As Hip-Hoppers & Designers Eschew Excess, Jewelry May Just Be Jewelry Again
By Robin Givhan
Washington Post Staff Writer
The word "bling" has been overused by every two-bit jeweler selling cubic zirconium. It has been worn out by virtually all fashion publicists -- who for the past five months have been chirping, "Bling in the New Year!" -- and by every morning TV host trying to make the umpteenth holiday shopping segment sound fun and nifty. Use of the word has become like a nervous tic, as persistent as a dry cough and as annoying as old people who say "phat" and "You go, girl!"
If the word "bling" is never again uttered by an aging cultural observer -- some well-meaning baby boomer or a mainstream news organization proud to have incorporated "edgy" lingo into its coverage -- then 2006 will be a fine year.

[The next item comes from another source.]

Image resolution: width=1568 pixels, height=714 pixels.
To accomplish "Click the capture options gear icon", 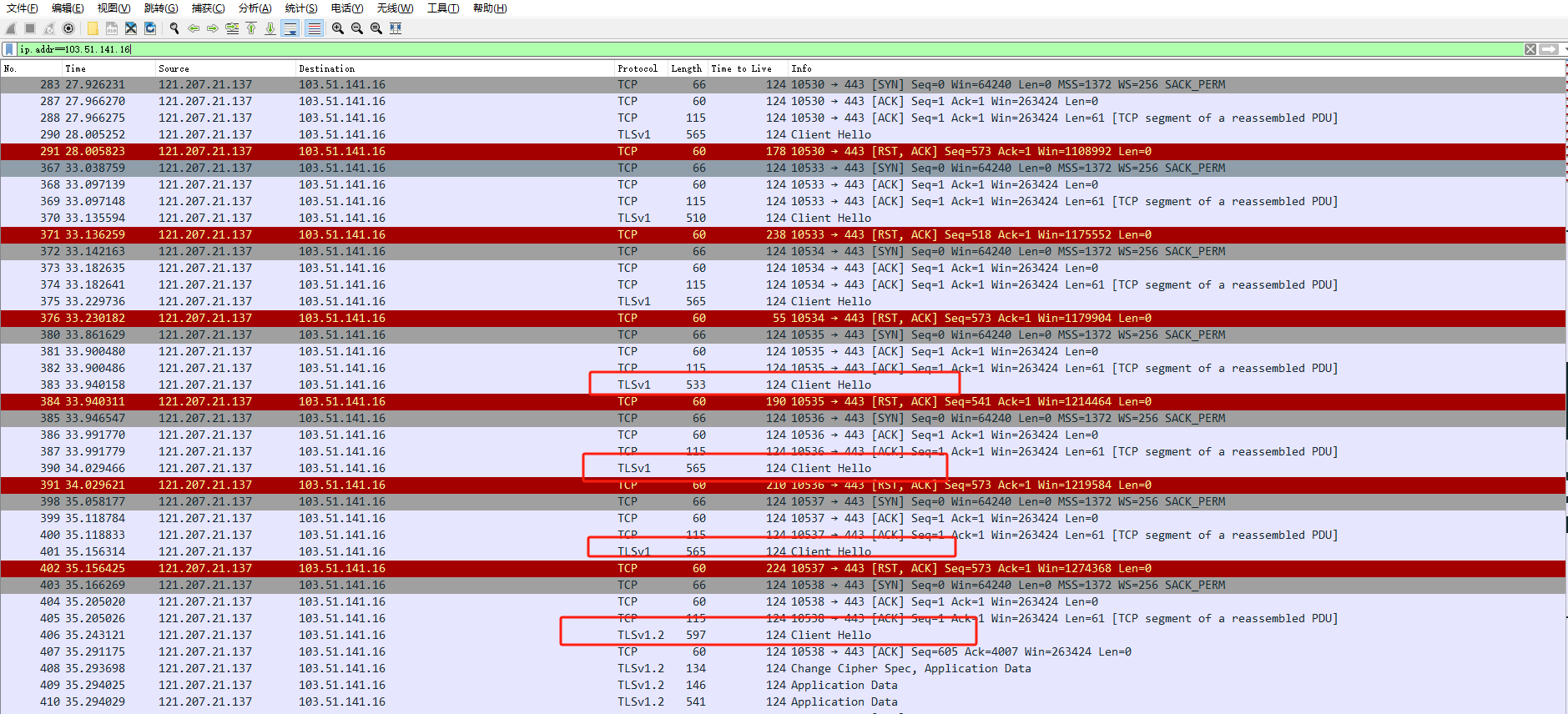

Bling -- as a noun and a verb -- originated in the early part of this century with hip-hop performers, those arbiters of cool and practitioners of the most exquisite forms of conspicuous consumption. It used to be that "bling" was reserved for jewelry, decorative wheel rims or gold teeth -- all of it excessively flashy and extraordinarily expensive. It was a terrific term because it had the quality of a sound effect. It referenced accessories so bold and glittering that looking at them was equivalent to staring directly into a thousand camera flashes sounding off. Click, whir, bling! The word described gewgaws and baubles so wondrously flamboyant that simply calling them jewelry failed to capture their essence.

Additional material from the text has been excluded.